E se il sole smettesse di illuminare la Terra? Un romanzo familiare affondato nella distopia per Gianni Usai, in "La sola notte"



La sola notte
di Gianni Usai
Il Maestrale, 26 marzo 2025

pp. 256
€ 20 (cartaceo)
€ 9,99 (ebook)

In quello stesso mondo, alcune donne e alcuni uomini temevano di non avere tempo a sufficienza, per questo lo impiegavano provando a immaginare ciò che non avrebbero potuto vedere. Così sono nate le storie, per mostrare l'infinito a chi non è capace di sognarlo. (p. 230)

Un appartamento chiuso, illuminato dalla luce artificiale giorno e notte. Tutti abbiamo provato durante il lockdown un po' di claustrofobia e al tempo stesso l'impressione di stare al sicuro davvero solo tra le mura delle nostre case; in La sola notte, nuovo romanzo di Gianni Usai, queste sensazioni risultano amplificate dalla presenza della Grande Ombra. Non c'è più il sole, lo capiamo fin dalle primissime pagine, ma non ne conosciamo il motivo: si tratta forse di un'era post-apocalittica? E i protagonisti sono forse dei sopravvissuti?
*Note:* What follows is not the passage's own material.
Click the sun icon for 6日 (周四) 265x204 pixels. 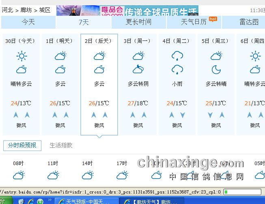coord(255,56)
Quel che è certo è che la famiglia protagonista di La sola notte è chiusa in casa da parecchio tempo, e i segni dell'abbrutimento si vedono tutti: dai vestiti lisi degli adulti a quelli fuori misura dei bambini, dalla noia che divora le giornate all'abitudine di dormire di tanto in tanto, quando ce n'è l'occasione, in un trascinarsi stanco, privo di qualsiasi data di scadenza. Chiedendosi, costantemente, cosa ne sia stato di quelle famiglie che, al di là della strada, a un certo punto hanno spento la luce. 
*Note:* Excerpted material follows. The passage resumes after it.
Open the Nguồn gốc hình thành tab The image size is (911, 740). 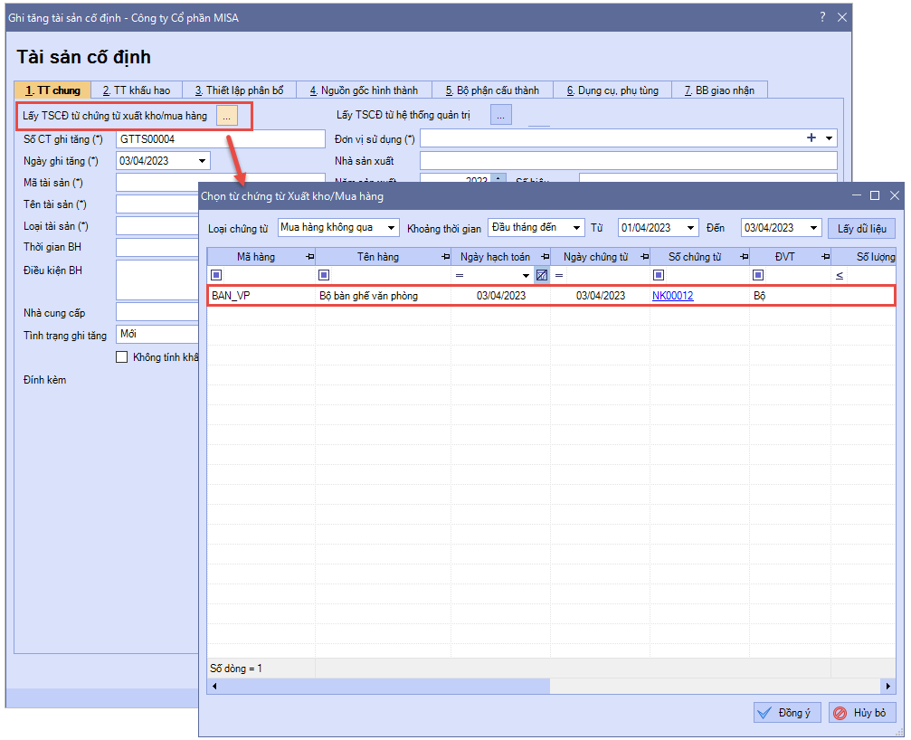(x=364, y=90)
L'angoscia di giornate sempre uguali è scandita da un compito fondamentale: bisogna compilare quiz di lunghezza diversa sul proprio computer, e occorre iniziare il test prima che finiscano i trecento secondi di conto alla rovescia. Altrimenti? Nessuno lo sa. Così come nessuno sa a cosa servano quei test dai contenuti e dalla lunghezza imprevedibili. Solo così il Sistema continuerà a «prendersi cura» della famiglia, fornendo cibo liofilizzato, lampadine e altri oggetti fondamentali (ma con parsimonia).
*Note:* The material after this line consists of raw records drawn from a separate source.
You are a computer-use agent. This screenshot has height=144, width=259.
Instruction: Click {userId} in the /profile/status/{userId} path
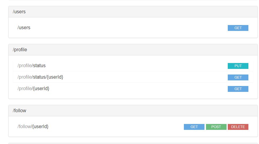(x=55, y=77)
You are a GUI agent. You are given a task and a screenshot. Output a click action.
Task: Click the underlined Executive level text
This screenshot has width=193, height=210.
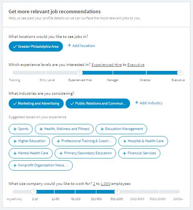pyautogui.click(x=136, y=65)
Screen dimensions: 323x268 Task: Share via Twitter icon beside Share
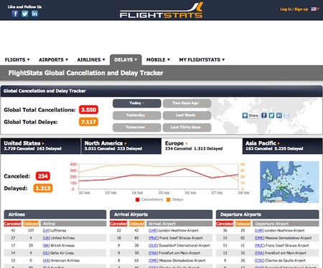tap(271, 115)
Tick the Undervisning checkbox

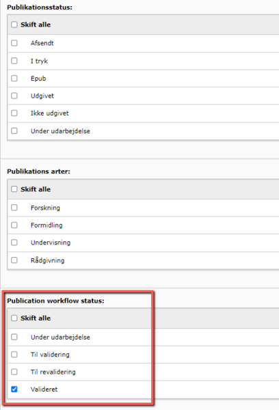tap(14, 243)
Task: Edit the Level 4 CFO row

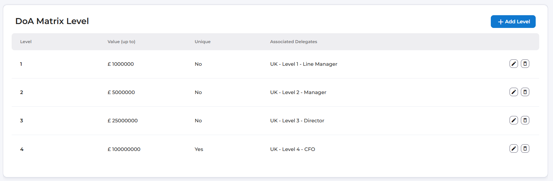Action: [x=514, y=148]

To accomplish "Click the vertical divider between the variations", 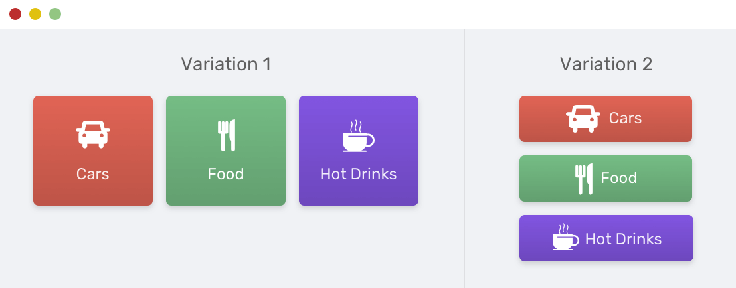I will (x=464, y=159).
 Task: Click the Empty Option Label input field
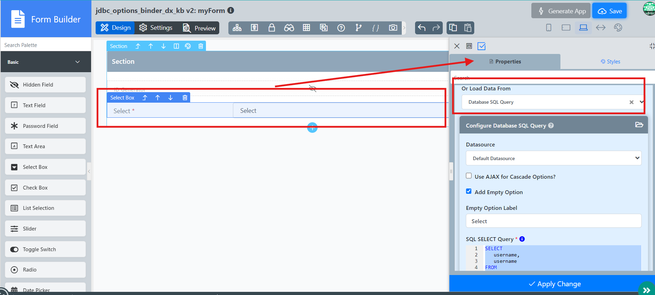click(x=553, y=221)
Secondo la donna di casa, Sofia, bisogna obbedire e attenersi a quanto richiede il Sistema. Diversa è la visione di suo marito, Thomas, ben più pessimista (o forse solo realista?). Per Sofia è fondamentale pazientare, se non altro per proteggere i loro figli, Giada e Matteo: Giada ha fatto in tempo a vedere il mondo "di prima", ma era molto piccola quando il sole ha smesso di illuminare la Terra; Matteo è nato già nell'era della Grande Ombra. E i genitori, ognuno a suo modo, fanno il possibile per creare una routine, stabilendo piccoli regolamenti familiari e affiancando giochi istruttivi e più stimolanti rispetto a quei compiti futili assegnati dal Sistema.

Ma anche i giochi stufano presto, e non sapere più niente del mondo esterno o delle persone che si amano crea una solitudine bruciante. Sofia, Thomas, Giada e Matteo costituiscono un microcosmo da proteggere, ma anche l'essenza stessa dell'emarginazione. Il mondo esterno, d'altra parte, come si potrebbe mai presentare alle loro porte? Nessuno gira per strada; la consegna di cibi liofilizzati e la rimozione della spazzatura avvengono senza alcun contatto umano. Persino i vicini di casa sembrano essere scomparsi. Ovunque è silenzio. E buio. 

Nel limbo presidiato dalla guardiana cieca e muta, gli esuli della notte e i loro figli ignari, rinnegati dalla luce, scontano il proprio esilio chiamando casa la prigione e vita la condanna. (p. 69)

Al tempo stesso, la privacy è letteralmente vietata: in bagno bisogna fare tutto in fretta, perché altre tre persone aspettano fuori dalla porta e anche tra Sofia e Thomas si è spenta l'intesa che prima li univa, complice l'angosciante prospettiva di mettere al mondo un altro bambino in un mondo come quello. Insomma, qualsiasi scopo viene continuamente ridimensionato e messo in crisi da un domanda sottintesa ma mai esplicitata: che ne sarà di noi?  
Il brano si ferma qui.